» Stored data
^^^^^^^^^^^^^^^^
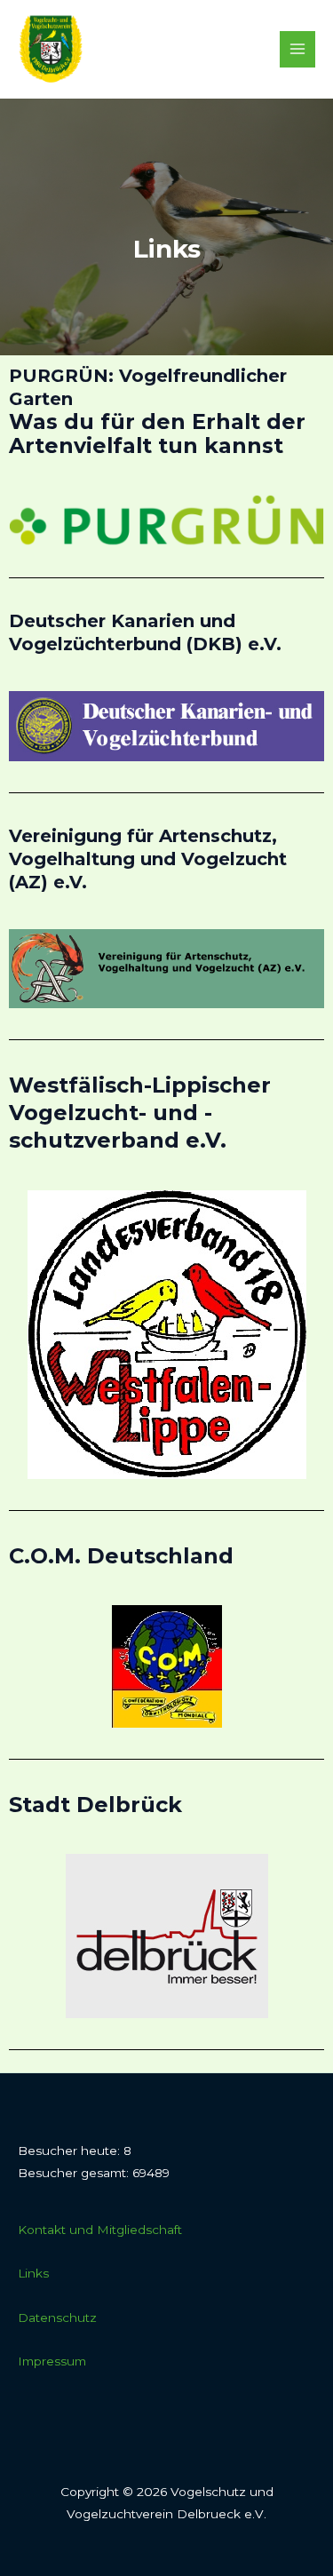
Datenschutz (57, 2317)
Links (33, 2273)
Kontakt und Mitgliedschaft (100, 2229)
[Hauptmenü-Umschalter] (298, 49)
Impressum (52, 2361)
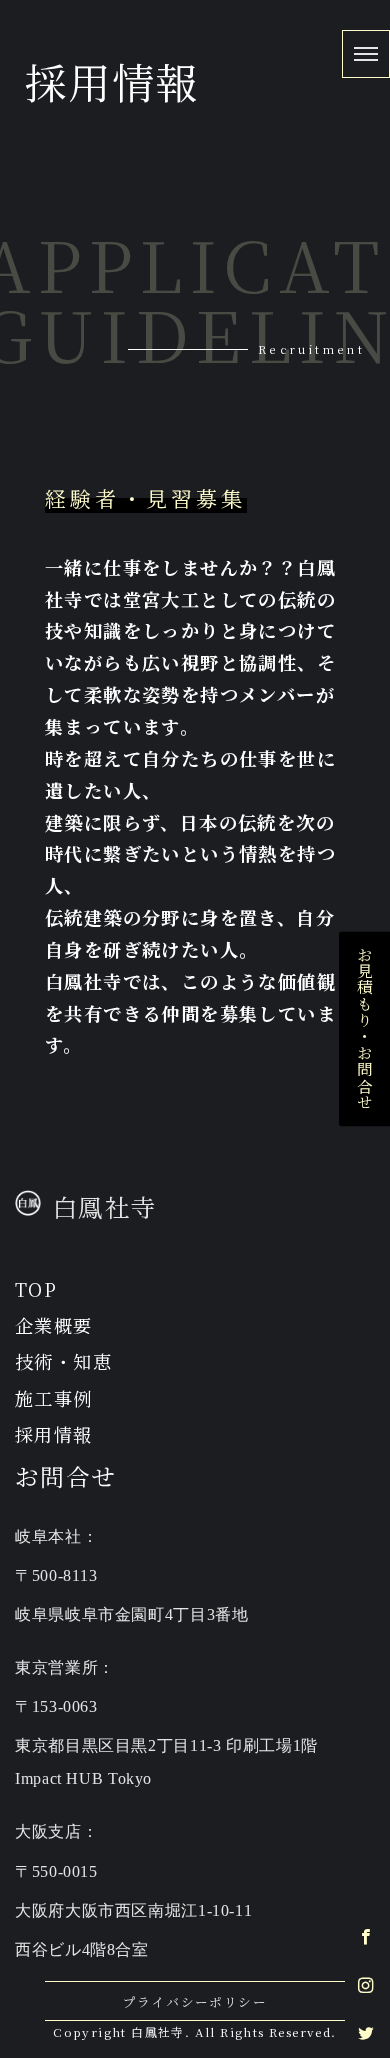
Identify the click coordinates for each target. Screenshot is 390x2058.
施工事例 (54, 1398)
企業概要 (54, 1325)
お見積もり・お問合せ (365, 1029)
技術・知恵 (63, 1361)
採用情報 (54, 1434)
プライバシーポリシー (195, 2001)
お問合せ (66, 1476)
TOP (36, 1289)
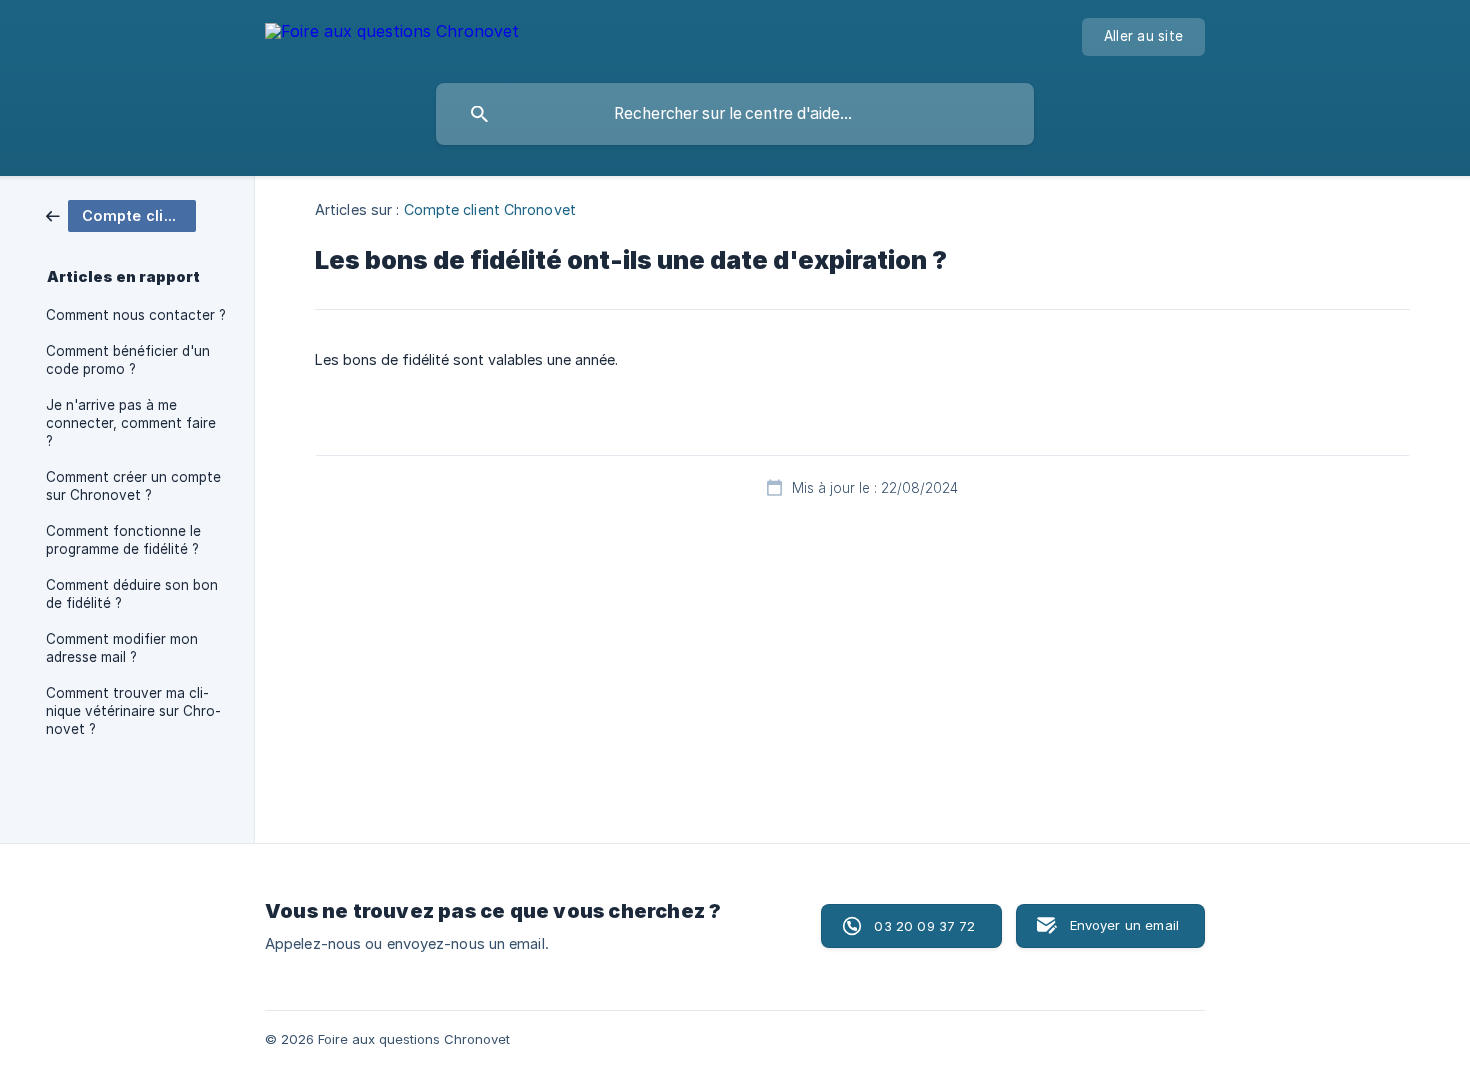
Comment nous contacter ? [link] (136, 315)
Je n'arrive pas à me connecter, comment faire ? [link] (131, 423)
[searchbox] (735, 114)
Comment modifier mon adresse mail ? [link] (122, 648)
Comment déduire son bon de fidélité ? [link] (132, 594)
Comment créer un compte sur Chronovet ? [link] (133, 486)
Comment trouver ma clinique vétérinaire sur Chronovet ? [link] (133, 711)
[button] (911, 926)
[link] (121, 214)
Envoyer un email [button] (1124, 925)
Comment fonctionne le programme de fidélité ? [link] (123, 540)
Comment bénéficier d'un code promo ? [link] (128, 360)
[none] (392, 34)
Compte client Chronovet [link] (490, 209)
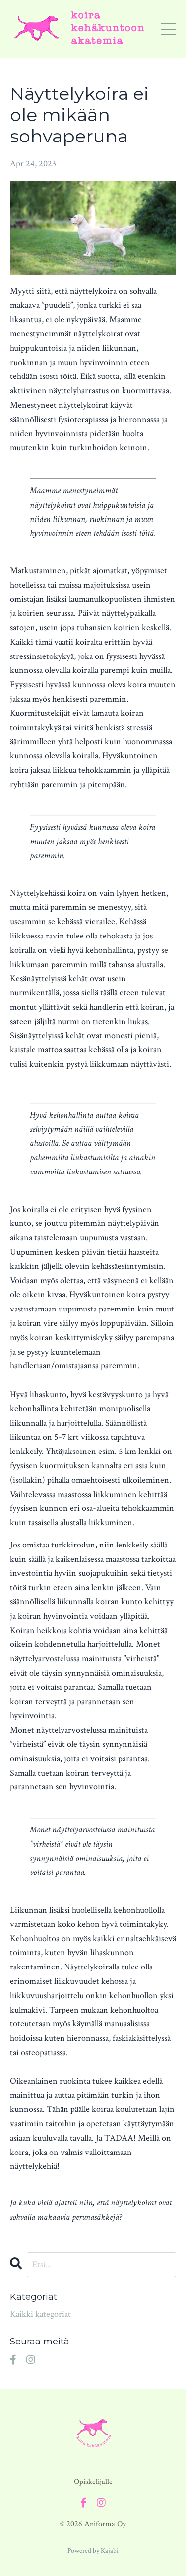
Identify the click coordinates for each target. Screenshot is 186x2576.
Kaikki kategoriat (40, 2314)
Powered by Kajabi (93, 2550)
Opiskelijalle (93, 2482)
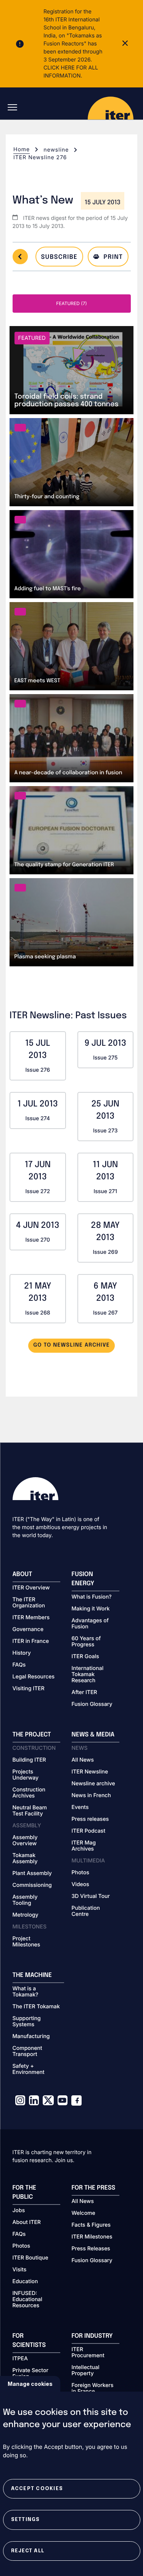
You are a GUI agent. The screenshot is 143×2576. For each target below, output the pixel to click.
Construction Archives (29, 1793)
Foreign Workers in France (93, 2388)
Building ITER (29, 1760)
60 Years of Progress (86, 1642)
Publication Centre (86, 1911)
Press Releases (91, 2249)
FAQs (19, 1665)
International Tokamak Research (88, 1674)
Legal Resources (34, 1677)
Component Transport (27, 2051)
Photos (80, 1873)
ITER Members (31, 1618)
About (22, 1574)
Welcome (83, 2213)
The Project (32, 1734)
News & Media (93, 1734)
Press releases (90, 1819)
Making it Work (91, 1609)
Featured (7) (71, 303)
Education (25, 2282)
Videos (80, 1885)
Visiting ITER (29, 1689)
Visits (20, 2270)
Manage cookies (30, 2384)
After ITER (84, 1692)
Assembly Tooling (25, 1900)
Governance (28, 1629)
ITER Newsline (90, 1772)
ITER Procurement (88, 2353)
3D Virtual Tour (91, 1896)
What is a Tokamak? (26, 1992)
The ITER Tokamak (36, 2007)
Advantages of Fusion (90, 1624)
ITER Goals (85, 1657)
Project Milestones (26, 1942)
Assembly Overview (25, 1841)
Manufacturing (31, 2036)
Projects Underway (26, 1775)
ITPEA (20, 2359)
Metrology (26, 1915)
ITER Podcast (89, 1831)
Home (21, 149)
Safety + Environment (29, 2069)
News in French (91, 1796)
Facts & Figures (91, 2225)
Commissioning (32, 1885)
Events (80, 1807)
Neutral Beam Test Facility (30, 1811)
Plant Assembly (32, 1873)
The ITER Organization (29, 1603)
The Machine (32, 1975)
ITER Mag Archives (84, 1846)
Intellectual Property (86, 2370)
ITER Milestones (92, 2237)
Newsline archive (93, 1784)
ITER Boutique (30, 2258)
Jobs (19, 2211)
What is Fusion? (92, 1597)
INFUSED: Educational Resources (27, 2299)
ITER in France (31, 1641)
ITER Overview (31, 1588)
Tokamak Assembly (25, 1858)
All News (83, 1760)
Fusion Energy (83, 1579)
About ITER (27, 2222)
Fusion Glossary (92, 1704)
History (22, 1653)
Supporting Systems (27, 2022)
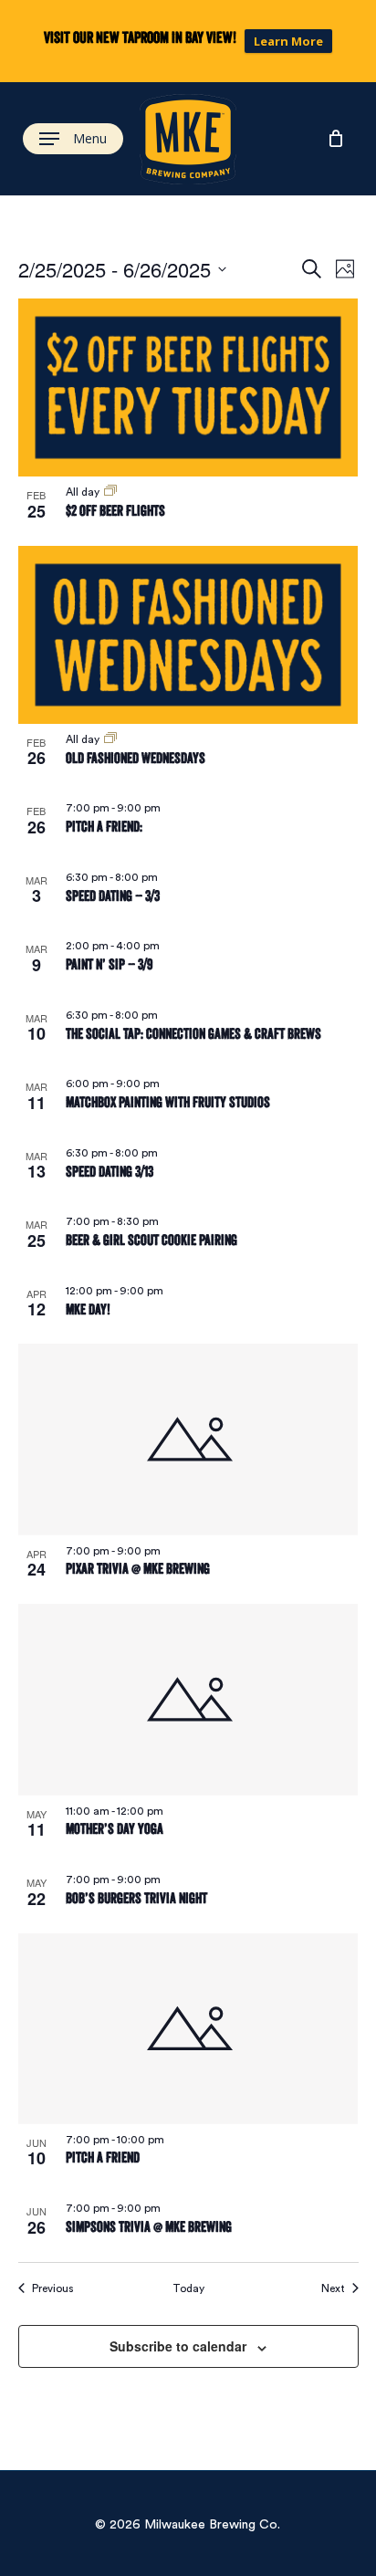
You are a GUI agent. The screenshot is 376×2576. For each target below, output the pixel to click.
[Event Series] (110, 492)
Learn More (288, 41)
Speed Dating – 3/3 (113, 896)
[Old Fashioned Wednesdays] (188, 635)
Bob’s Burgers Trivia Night (136, 1898)
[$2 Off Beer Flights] (188, 387)
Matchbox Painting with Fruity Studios (168, 1102)
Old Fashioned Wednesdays (135, 758)
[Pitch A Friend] (188, 2028)
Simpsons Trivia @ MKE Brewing (149, 2227)
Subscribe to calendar (178, 2346)
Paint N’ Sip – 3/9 (109, 964)
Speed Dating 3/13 (109, 1171)
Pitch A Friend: (104, 826)
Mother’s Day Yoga (114, 1829)
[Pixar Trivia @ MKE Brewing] (188, 1439)
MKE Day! (88, 1309)
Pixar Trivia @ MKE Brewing (138, 1568)
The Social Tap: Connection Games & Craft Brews (193, 1033)
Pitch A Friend (103, 2157)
^^^^^^^^^^^^^^^^
The lines above, starting at the one with "Videos (80, 1885)" and ending at the one with "Advantages of Fusion (90, 1624)", are the only ones to return, exactly as written.

Videos (80, 1885)
Visiting ITER (29, 1689)
Visits (20, 2270)
Manage cookies (30, 2384)
After ITER (84, 1692)
Assembly Tooling (25, 1900)
Governance (28, 1629)
ITER Newsline (90, 1772)
ITER Procurement (88, 2353)
3D Virtual Tour (91, 1896)
What is a Tokamak? (26, 1992)
The ITER Tokamak (36, 2007)
Advantages of Fusion (90, 1624)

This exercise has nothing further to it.